**PROBLEM DETAILS**.
Give back exactly the first lines of the entries below, through the line with "Open the toolbar".

Pixel coordinate grounding data
=======
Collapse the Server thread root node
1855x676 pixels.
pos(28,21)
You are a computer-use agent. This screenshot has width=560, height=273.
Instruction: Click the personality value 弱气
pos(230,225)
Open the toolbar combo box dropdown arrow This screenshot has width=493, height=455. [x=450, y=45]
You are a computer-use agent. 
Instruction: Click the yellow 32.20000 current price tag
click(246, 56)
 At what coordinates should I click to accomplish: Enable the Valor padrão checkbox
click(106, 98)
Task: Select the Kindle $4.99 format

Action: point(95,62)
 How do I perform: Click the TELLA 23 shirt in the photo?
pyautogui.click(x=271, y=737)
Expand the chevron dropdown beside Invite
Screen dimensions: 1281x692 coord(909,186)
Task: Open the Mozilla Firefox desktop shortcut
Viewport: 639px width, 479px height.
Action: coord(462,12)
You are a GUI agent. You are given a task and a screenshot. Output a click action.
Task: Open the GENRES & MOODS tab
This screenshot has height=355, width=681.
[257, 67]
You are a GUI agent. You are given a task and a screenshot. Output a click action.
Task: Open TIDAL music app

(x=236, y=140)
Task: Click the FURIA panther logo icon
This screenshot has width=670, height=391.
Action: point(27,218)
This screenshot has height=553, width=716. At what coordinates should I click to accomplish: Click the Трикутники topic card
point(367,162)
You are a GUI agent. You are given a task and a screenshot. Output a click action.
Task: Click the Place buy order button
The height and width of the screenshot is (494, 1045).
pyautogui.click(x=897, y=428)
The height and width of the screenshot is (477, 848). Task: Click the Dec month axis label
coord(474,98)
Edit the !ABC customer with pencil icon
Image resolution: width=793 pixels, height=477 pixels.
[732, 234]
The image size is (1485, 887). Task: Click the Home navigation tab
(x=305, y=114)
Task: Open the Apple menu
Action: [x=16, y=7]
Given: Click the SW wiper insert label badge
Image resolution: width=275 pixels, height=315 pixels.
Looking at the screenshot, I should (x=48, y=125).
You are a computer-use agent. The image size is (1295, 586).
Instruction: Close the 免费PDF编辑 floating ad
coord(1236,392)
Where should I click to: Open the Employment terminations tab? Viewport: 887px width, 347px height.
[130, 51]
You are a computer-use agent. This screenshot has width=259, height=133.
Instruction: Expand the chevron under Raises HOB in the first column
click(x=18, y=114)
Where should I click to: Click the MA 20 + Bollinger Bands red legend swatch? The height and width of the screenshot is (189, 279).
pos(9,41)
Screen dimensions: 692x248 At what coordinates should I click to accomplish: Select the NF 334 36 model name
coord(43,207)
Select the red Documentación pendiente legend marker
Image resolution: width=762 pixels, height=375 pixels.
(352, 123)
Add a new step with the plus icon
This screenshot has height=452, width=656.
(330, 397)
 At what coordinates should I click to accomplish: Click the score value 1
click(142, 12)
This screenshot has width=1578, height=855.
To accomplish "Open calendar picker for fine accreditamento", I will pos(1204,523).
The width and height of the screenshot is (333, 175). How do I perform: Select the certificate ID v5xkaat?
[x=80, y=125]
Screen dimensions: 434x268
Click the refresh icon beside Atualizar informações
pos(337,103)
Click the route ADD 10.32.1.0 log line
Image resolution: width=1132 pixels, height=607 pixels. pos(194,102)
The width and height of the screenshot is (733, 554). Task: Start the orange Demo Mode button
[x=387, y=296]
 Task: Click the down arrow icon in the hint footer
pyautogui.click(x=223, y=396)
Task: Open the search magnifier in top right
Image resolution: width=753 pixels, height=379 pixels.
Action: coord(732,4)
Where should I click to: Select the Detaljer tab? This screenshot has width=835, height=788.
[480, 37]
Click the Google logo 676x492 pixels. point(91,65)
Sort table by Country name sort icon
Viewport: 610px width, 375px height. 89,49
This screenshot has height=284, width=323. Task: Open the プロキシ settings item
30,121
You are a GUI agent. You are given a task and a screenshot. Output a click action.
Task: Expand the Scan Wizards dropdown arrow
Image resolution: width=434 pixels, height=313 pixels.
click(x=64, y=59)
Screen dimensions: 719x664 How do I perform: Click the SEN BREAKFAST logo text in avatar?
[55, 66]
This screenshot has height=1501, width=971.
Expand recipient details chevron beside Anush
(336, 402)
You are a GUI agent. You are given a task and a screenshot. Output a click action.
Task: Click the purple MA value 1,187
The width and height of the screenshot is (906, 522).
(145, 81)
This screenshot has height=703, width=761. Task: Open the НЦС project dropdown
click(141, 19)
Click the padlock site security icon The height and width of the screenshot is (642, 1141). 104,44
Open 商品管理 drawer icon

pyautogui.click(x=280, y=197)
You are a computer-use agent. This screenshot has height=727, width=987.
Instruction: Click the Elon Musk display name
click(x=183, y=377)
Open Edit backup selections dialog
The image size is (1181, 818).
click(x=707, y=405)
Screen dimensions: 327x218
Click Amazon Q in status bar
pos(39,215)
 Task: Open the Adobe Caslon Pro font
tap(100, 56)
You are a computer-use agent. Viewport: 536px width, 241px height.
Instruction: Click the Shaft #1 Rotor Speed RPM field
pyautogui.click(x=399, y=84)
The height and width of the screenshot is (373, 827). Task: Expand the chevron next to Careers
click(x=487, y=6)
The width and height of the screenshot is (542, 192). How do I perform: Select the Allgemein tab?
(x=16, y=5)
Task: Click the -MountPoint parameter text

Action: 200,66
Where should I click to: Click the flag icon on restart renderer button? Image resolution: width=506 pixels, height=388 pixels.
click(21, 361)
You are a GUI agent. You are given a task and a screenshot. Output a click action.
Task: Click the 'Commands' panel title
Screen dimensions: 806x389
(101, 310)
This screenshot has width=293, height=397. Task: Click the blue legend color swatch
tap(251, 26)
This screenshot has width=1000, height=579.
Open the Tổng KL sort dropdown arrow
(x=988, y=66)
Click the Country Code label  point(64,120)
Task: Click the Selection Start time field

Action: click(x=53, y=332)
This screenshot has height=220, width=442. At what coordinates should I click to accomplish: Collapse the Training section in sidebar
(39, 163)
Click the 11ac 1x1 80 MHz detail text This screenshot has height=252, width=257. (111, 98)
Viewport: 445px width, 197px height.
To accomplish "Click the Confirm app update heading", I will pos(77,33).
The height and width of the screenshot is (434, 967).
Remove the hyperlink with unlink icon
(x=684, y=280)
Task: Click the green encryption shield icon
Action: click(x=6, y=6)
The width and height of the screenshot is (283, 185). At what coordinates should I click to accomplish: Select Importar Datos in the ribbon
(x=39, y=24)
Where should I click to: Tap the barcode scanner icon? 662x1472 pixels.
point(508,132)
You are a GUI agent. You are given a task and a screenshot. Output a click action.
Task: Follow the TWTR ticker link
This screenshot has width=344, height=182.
=======
**RESULT**.
Collapse the Server thread root node
1855x676 pixels.
pos(28,21)
You are a computer-use agent. This screenshot has width=560, height=273.
Instruction: Click the personality value 弱气
pos(230,225)
Open the toolbar combo box dropdown arrow This screenshot has width=493, height=455. [x=450, y=45]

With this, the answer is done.